** DATA LISTING follows **

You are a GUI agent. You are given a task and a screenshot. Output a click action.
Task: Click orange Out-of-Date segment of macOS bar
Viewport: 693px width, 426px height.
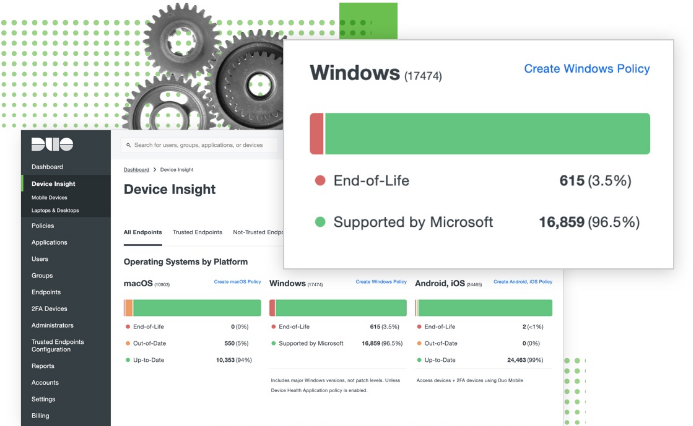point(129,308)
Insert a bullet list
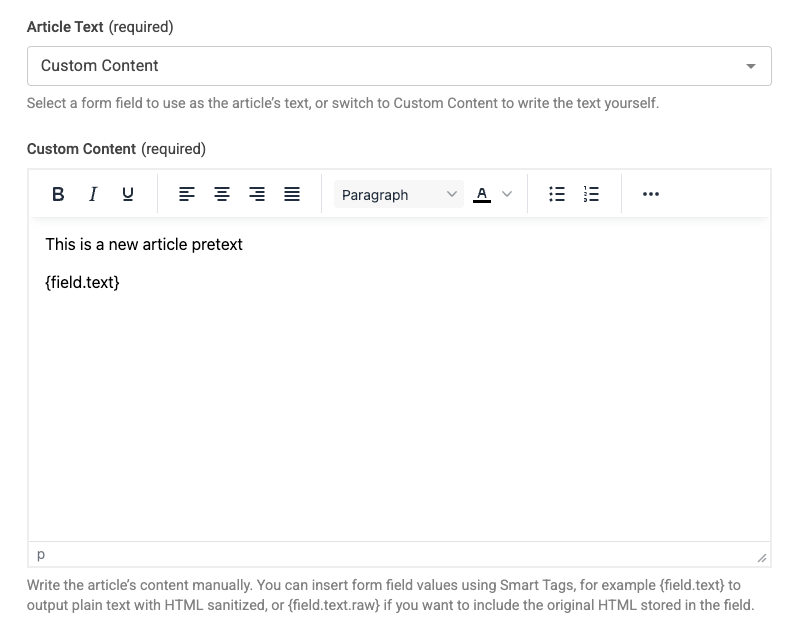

** End of DATA LISTING **

WHAT THIS TASK INVOLVES: Each line above must be repeated exactly in the answer, with pictures omitted.

SOLUTION:
You are a GUI agent. You are given a task and a screenshot. Output a click action.
Task: Click orange Out-of-Date segment of macOS bar
Viewport: 693px width, 426px height.
point(129,308)
Insert a bullet list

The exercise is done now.